The First Amendment guarantees freedom of speech. From what I see, the only speech the tea party countenances is that speech that adheres to positions laid down by the tea party. Liberty is not about everyone marching in lockstep and being consistent with any group of precepts. We need to voice all sorts of positions and discuss them and adopt and adapt the most workable.
EDITOR: It seems ironic that a person can drop off a baby at a police station or hospital with no questions asked, but one may not drop off a dog at a shelter without an interview (“A shift at the shelter," Monday). The interview, of course, is to discourage an intake by perhaps making an owner feel guilty, thereby leaving an unwanted animal in an abusive situation.

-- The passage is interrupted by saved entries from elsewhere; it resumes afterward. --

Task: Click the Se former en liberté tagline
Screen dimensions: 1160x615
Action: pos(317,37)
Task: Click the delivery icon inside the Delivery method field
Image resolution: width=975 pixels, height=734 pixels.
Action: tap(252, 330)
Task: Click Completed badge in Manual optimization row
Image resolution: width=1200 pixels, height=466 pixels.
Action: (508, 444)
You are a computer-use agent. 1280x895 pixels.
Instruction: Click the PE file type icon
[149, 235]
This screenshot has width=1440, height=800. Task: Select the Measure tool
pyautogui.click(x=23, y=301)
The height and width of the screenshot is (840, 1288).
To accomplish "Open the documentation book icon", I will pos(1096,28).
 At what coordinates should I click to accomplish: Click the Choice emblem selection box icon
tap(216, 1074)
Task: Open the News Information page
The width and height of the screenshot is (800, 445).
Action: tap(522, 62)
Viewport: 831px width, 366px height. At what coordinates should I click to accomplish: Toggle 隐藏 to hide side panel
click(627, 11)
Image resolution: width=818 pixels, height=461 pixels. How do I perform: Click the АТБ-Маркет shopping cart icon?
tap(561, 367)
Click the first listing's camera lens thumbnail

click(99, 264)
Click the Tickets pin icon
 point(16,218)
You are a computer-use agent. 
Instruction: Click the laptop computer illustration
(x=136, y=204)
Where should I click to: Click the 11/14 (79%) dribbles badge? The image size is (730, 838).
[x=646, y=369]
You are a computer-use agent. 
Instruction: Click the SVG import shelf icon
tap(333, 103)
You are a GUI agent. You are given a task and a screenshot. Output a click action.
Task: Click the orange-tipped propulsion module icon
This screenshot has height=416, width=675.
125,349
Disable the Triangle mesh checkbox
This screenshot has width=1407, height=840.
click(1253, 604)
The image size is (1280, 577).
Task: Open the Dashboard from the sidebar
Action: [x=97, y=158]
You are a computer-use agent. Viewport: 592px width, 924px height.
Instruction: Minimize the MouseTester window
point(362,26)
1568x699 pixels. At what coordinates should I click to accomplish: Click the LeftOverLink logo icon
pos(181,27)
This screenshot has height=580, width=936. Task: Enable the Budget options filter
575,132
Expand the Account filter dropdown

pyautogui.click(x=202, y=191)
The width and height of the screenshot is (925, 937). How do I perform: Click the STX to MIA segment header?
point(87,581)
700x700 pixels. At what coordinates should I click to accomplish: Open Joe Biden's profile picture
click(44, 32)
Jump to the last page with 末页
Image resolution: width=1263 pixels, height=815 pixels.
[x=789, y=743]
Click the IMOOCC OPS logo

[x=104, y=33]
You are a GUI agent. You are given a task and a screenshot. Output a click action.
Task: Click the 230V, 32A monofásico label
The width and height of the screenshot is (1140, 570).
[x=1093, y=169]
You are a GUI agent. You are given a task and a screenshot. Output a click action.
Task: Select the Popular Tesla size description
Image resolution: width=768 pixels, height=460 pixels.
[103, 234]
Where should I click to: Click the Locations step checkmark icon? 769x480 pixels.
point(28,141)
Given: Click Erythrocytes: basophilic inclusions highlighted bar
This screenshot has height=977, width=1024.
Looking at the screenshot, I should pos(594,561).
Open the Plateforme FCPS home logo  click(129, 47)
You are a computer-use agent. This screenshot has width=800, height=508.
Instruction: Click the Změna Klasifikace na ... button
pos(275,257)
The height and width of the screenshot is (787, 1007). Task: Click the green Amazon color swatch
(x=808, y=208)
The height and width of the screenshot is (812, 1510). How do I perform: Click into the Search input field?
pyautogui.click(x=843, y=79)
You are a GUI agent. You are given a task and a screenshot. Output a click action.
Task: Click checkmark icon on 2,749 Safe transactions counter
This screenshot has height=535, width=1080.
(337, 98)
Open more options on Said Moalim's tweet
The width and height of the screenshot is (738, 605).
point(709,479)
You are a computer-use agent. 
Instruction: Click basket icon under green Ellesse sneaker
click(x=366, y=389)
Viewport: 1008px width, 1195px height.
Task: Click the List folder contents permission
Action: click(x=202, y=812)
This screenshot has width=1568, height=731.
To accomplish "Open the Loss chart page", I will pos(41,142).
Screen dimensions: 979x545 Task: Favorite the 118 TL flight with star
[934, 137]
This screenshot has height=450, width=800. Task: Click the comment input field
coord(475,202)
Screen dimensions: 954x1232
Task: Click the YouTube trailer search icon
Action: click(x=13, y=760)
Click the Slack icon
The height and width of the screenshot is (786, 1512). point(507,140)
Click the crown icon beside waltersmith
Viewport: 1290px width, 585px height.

I cannot think of a worse policy change. It totally promotes “dumping.” It is inhumane and fosters abuse from an agency dedicated to the opposite. A merciful death is preferable to a long, slow one from starvation, disability and disease. I will no longer be donating to the Sonoma County Animal Shelter.
Grapes vs. redwoods
EDITOR: I recognize global climate change is threatening our vineyard-juiced economy. I recognize that as temperatures warm, vineyards need to be planted farther north and farther west. I also recognize that this is our fault, and it is not a problem that should be answered by expanding into redwood forests.